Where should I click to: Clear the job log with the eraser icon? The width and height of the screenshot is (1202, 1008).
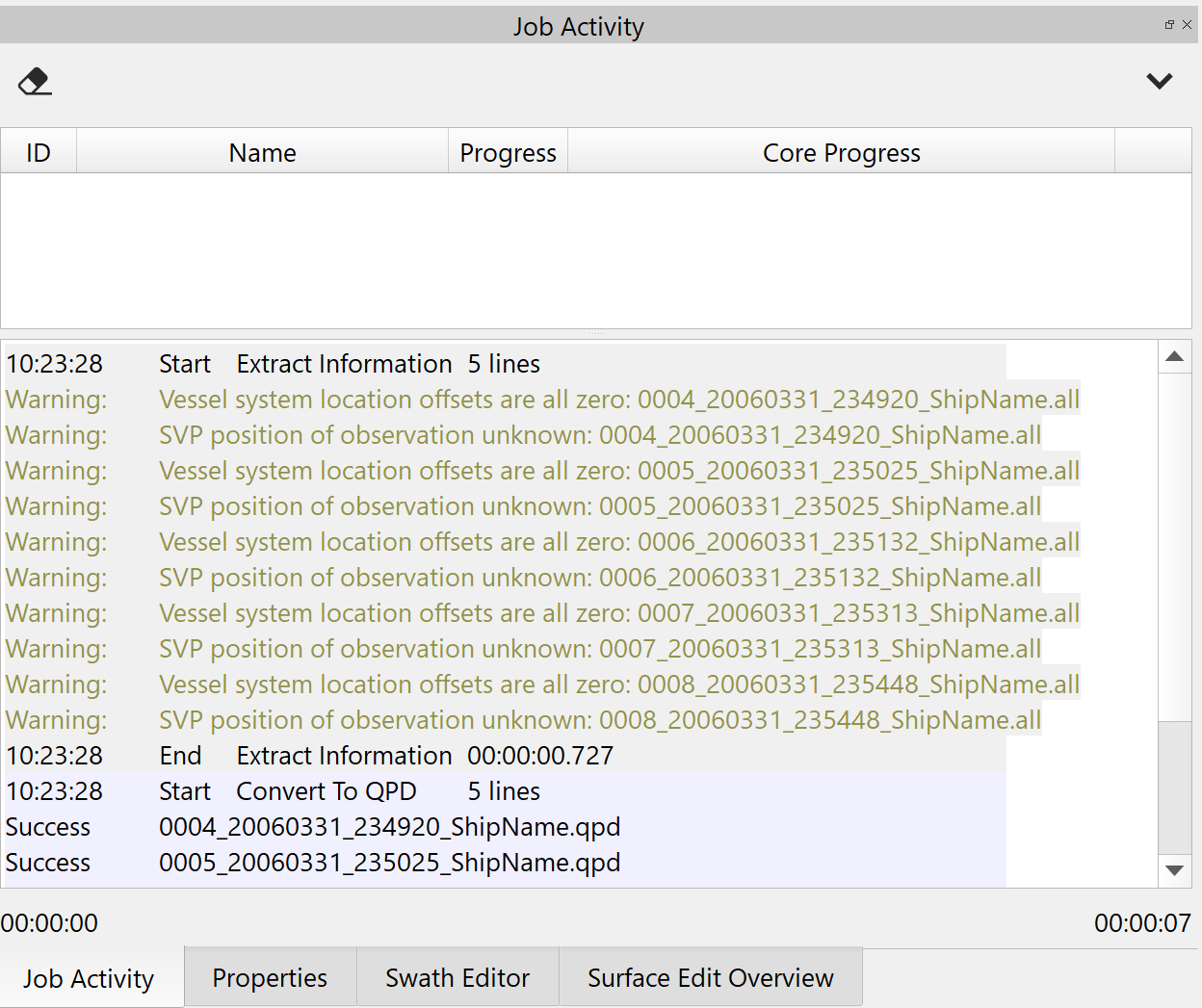35,82
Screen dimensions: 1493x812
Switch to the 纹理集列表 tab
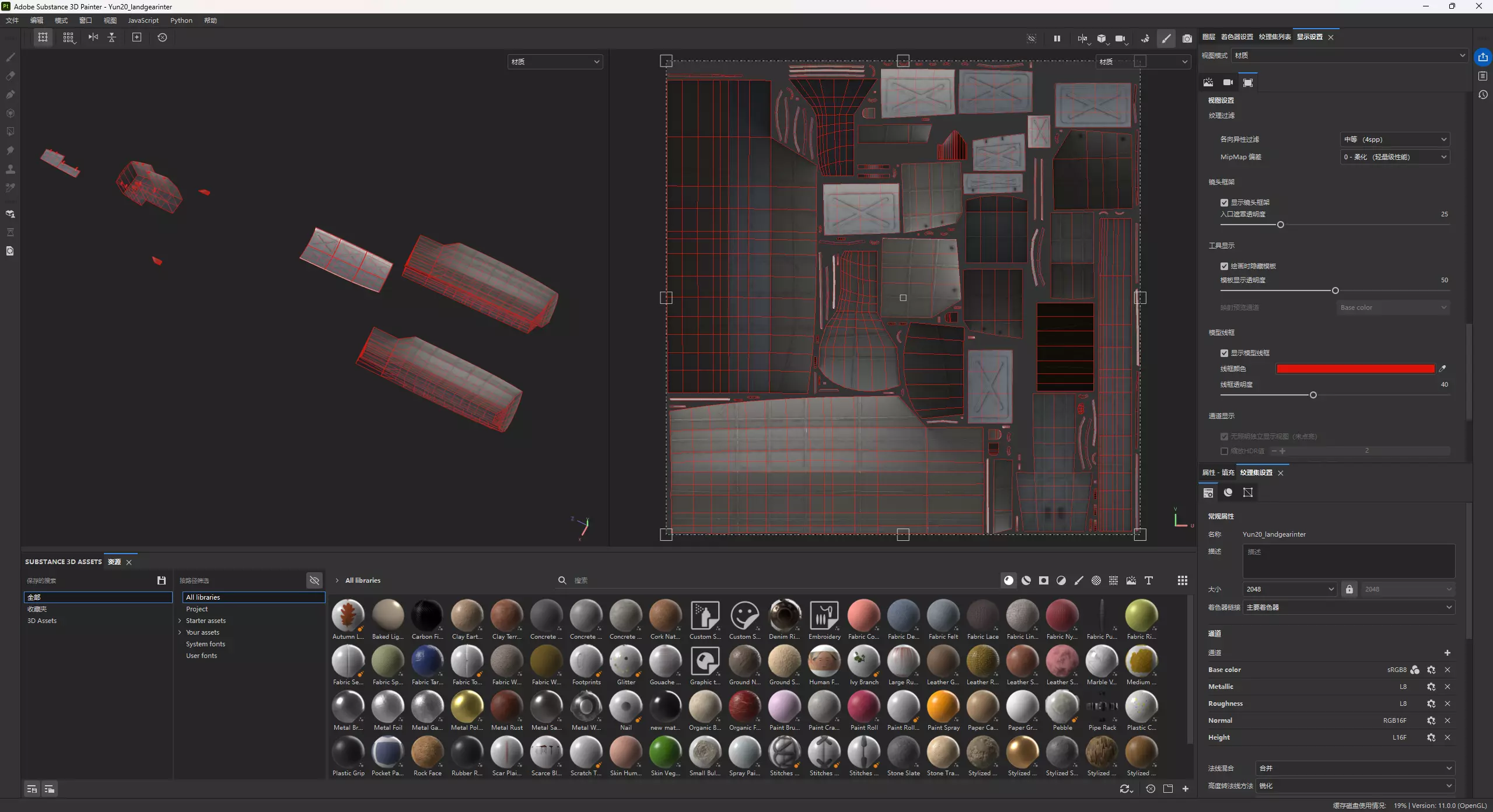click(1274, 37)
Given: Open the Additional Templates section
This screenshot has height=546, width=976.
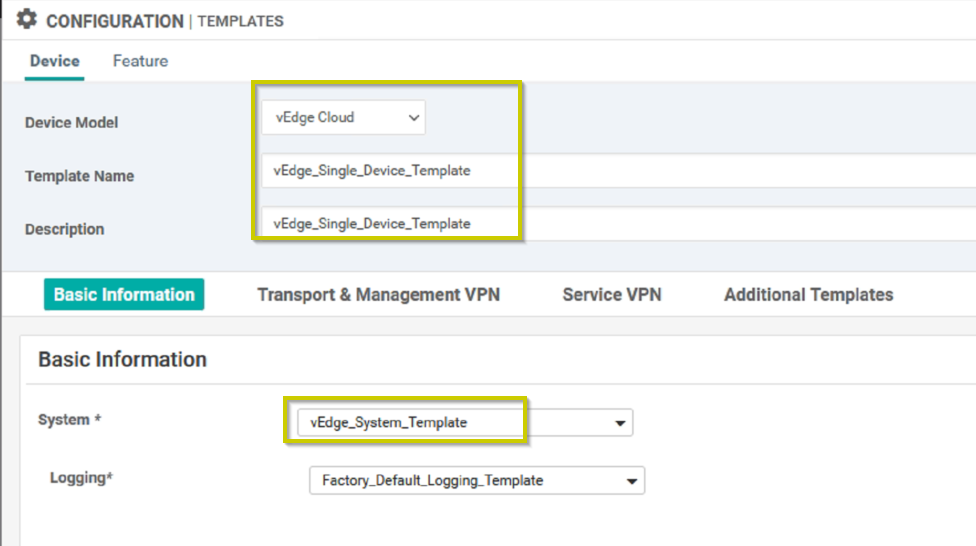Looking at the screenshot, I should pos(809,294).
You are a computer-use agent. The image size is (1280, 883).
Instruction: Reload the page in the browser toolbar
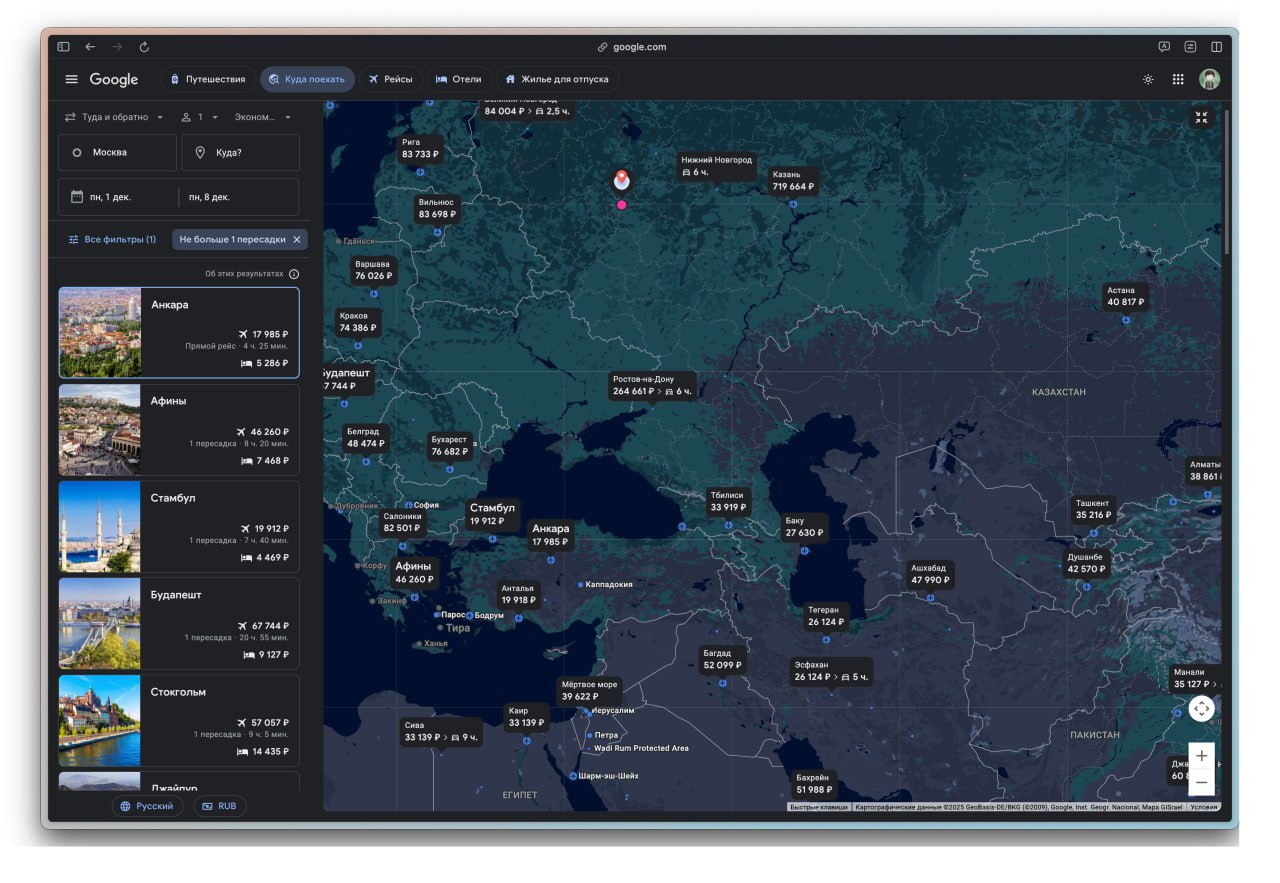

========

How many of the lines above contain the word "height"? Reply with the number alone.

--- WRITTEN RESPONSE ---
2